Could Dad come home from work and take baby out for a walk while Mum has a cup of a tea and reads a chapter of a book/listens to music/catches up on an episode of her favourite show? Could the whole family participate in an evening walk together to ensure everyone gets out of the house? Some more ideas include:
- Returning to a group or class
- Returning to a previous hobby or sport
- Catching up with family or friends
- Going for a massage
- Getting coffee from your favourite cafe
It is so easy to get caught up in the routine of nappy changes, establishing feeding, keeping up with the washing, remembering to eat yourself, and feel you are isolated in your routine and ‘trapped’ at home. The amount of preferred social contact with family and friends differs from person to person but it’s important to remain connected during early parenthood. This may be via phone calls, social media, email, or face-to-face contact with family and friends.
There are a number of ways you can develop new connections with other parents, such as in your local mother’s group organised through the MCHN centres. There are local Storytime or playgroup sessions run through your local council, or you can look up a local group on social media and see if parents organise catch ups in your local area.
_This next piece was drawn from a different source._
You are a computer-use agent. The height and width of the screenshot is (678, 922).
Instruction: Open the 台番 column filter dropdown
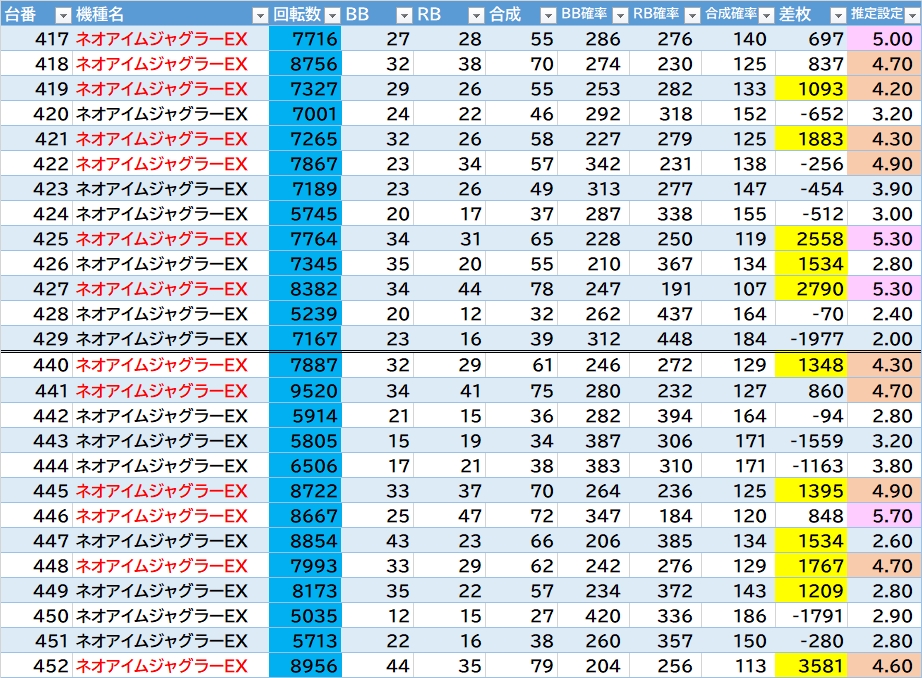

It’s very normal to experience a range of thoughts and feelings during pregnancy and early parenthood. It’s important that you help yourself by making sure you look after your mental health by maintaining good self-care habits.
If you are concerned about yourself or a loved one, it’s important you seek support from your partner, trusted friend or family member, or a health professional. There are several support groups you can link in to via your GP, MCHN, or the PANDA Helpline.
It is often comforting to know that having perinatal depression and anxiety is not a reflection on your ability to be a parent, and you are not alone. You don’t have to suffer in silence or go through this alone, support is available to you and getting help early leads to a faster recovery.